Historians still debate over the exact dates and locations of the famous Cry of Bonifacio. This historic event was the day when 1,000 Katipuneros gathered together and tore up their cedulas in a collective gesture of defiance that marked the start of the Philippine Revolution.
Those who were influenced by the bestselling History of the Filipino People by Teodoro Agoncillo are convinced that Andres Bonifacio’s famous Cry of Balintawak did not take place in Balintawak but in so many kilometers away in Pugad Lawin near Balara as the gospel truth. However, for some historians like National Artist Nick Joaquin believed that the “Cry” took place at Balintawak in Caloocan.
The venue for this historic event, aside from Balintawak and Pugad Lawin, can also be in Kangkong, Bahay Toro, Pasong Tamo, etc., etc. Also, the date of the historic event is equally confusing. History books have presented varying dates claiming that the “Cry” occurred from the days on or between 20th to the 26th of August 1896.
According to Ambeth Ocampo, all these conflicting accounts are reminiscences of participants involved in the Philippine Revolution of 1896 written or orally transmitted in the 1920s and 1930s. These accounts came from first hand experiences of Pio Valenzuela, Gregoria de Jesus, Julio Nakpil, and Santiago Alvarez.
Perhaps this has resulted to several monuments erected in different sites to commemorate the Cry of Bonifacio.
The first known monument that was unveiled at the site where the “Cry of Balintawak” was believed to have taken place -Balintawak. The statue was given the titled “Ala-ala ng bayang Filipino sa mga Bayani ng ‘96”(Memorial of the Filipino Nation to the Heroes of ’96). This statute has been moved in front of Vinzons Hall in the University of the Philippines.
Another monument was erected in Caloocan. This bronze masterpiece was painstakingly researched by National Artist Guillermo Tolentino and it is popularly referred to as the Monumento.

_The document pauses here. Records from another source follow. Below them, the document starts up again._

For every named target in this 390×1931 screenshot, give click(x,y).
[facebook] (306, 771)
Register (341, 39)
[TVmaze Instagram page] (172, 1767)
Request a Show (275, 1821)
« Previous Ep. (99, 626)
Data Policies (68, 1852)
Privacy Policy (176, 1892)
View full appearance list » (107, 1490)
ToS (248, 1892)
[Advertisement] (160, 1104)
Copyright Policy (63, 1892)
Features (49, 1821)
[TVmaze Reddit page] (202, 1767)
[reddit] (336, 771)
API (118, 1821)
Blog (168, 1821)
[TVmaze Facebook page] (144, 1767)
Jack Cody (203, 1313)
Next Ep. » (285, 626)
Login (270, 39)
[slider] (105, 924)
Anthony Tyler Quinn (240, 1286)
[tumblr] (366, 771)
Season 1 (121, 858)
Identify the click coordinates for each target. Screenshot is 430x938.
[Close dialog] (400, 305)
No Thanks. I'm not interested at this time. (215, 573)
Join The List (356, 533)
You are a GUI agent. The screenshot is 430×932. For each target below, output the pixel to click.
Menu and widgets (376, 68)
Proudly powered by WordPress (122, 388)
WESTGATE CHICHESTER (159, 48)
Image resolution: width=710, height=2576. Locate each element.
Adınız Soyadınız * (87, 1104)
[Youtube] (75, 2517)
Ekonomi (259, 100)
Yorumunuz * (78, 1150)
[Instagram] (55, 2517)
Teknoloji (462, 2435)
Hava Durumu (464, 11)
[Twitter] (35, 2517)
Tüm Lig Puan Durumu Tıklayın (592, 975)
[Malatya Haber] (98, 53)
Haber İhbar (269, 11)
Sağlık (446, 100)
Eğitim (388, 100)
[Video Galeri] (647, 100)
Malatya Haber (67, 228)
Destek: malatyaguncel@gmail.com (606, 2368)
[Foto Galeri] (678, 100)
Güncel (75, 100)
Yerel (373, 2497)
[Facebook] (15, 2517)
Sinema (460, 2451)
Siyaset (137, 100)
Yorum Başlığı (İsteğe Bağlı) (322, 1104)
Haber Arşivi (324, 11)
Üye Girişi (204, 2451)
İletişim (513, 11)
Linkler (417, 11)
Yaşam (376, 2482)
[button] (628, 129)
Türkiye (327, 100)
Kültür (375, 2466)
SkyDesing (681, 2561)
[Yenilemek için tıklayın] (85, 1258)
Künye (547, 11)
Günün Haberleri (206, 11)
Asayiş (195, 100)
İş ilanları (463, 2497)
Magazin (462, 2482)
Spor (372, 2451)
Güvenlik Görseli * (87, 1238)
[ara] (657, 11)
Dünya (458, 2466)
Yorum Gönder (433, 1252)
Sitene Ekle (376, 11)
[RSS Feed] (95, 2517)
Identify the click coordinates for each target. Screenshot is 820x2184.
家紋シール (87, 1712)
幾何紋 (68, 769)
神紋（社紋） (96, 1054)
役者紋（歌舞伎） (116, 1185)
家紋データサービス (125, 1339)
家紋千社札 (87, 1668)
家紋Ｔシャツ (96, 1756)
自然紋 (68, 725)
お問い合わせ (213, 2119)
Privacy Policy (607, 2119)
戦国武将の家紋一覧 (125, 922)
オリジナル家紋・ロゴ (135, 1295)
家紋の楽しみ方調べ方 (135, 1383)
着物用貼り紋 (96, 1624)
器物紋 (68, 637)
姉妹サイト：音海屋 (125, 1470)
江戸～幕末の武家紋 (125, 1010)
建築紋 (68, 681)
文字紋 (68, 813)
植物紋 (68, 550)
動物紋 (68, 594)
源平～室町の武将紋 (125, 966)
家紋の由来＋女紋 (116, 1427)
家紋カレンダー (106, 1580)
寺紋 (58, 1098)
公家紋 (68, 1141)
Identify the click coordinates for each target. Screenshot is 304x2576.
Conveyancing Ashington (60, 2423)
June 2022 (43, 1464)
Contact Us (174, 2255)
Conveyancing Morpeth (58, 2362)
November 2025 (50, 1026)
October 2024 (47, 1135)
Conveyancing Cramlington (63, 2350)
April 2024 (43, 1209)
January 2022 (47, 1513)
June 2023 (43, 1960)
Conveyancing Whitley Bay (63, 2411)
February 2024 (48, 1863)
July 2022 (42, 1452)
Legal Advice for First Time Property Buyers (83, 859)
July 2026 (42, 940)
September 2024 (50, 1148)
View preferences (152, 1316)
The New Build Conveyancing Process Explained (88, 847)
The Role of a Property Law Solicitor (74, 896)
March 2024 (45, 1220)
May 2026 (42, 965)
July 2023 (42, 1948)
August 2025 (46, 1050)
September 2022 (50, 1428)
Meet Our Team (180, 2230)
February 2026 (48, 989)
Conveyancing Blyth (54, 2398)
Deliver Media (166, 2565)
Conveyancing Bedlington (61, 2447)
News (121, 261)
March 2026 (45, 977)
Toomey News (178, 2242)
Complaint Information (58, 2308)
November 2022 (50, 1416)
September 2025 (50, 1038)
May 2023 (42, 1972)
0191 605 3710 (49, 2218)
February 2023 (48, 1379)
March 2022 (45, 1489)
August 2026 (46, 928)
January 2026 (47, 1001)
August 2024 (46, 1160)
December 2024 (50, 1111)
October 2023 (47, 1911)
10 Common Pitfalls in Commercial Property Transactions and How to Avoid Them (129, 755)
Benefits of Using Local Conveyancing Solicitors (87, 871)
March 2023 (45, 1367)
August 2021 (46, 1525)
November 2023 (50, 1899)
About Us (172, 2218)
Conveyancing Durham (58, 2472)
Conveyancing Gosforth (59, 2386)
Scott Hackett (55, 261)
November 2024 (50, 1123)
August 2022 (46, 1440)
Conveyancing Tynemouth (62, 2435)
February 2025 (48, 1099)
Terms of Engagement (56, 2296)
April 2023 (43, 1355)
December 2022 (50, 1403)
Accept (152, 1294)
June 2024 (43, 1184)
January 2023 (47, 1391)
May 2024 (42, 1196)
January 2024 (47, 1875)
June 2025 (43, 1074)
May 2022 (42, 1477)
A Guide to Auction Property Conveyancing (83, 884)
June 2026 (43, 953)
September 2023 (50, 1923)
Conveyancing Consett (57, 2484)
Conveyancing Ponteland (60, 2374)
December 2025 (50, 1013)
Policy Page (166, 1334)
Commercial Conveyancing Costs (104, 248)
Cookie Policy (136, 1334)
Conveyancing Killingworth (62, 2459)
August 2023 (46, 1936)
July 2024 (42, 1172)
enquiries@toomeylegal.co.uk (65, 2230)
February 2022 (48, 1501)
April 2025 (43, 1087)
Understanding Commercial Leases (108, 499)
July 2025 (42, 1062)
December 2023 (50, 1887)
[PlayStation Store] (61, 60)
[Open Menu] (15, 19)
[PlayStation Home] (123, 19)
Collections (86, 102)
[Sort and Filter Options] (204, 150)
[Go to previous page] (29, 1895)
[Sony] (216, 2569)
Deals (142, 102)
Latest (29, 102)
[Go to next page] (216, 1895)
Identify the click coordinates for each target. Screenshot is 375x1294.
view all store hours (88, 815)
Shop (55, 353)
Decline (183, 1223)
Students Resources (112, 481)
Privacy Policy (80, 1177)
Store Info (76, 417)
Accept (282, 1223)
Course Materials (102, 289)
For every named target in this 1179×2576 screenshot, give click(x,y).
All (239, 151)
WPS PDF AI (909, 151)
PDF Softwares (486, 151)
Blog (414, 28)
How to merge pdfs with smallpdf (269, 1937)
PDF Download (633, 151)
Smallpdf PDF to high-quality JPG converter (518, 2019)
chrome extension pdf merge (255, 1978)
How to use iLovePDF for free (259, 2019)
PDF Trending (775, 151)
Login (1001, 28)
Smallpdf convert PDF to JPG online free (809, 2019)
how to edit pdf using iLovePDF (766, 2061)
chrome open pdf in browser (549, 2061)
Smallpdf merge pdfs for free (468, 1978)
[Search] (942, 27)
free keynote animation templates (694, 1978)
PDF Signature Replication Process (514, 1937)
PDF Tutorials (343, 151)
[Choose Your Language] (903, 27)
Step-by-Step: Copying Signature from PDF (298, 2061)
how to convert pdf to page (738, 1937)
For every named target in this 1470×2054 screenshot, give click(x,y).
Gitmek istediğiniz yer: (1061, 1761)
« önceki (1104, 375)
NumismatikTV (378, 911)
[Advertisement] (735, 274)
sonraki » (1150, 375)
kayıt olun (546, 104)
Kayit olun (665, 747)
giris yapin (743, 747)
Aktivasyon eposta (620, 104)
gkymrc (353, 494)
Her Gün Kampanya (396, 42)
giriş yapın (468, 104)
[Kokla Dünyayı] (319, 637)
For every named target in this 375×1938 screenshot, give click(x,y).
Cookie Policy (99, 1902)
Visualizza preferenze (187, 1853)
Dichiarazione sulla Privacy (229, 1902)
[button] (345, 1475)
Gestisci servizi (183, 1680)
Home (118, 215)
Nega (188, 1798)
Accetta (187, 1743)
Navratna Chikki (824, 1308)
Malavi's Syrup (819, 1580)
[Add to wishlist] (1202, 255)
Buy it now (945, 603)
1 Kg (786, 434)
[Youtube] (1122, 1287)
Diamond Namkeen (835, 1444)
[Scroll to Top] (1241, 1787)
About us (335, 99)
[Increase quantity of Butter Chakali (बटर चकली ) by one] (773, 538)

A small plaza commemorating the Cry of Pugad Lawin stands in the middle of a crowded residential area in Barangay Toro, Project 8, Quezon City. This tableau depicting Katipuneros in their defiant act of tearing their cedulas was commissioned by National Artist Napoleon Abueva.
Regardless of this controversy, it remains clear from various first hand accounts that the gathering of men and women with the common desire to be free did take place. This Cry of Bonifacio is an outright symbol of the revolution against the Spanish oppressors.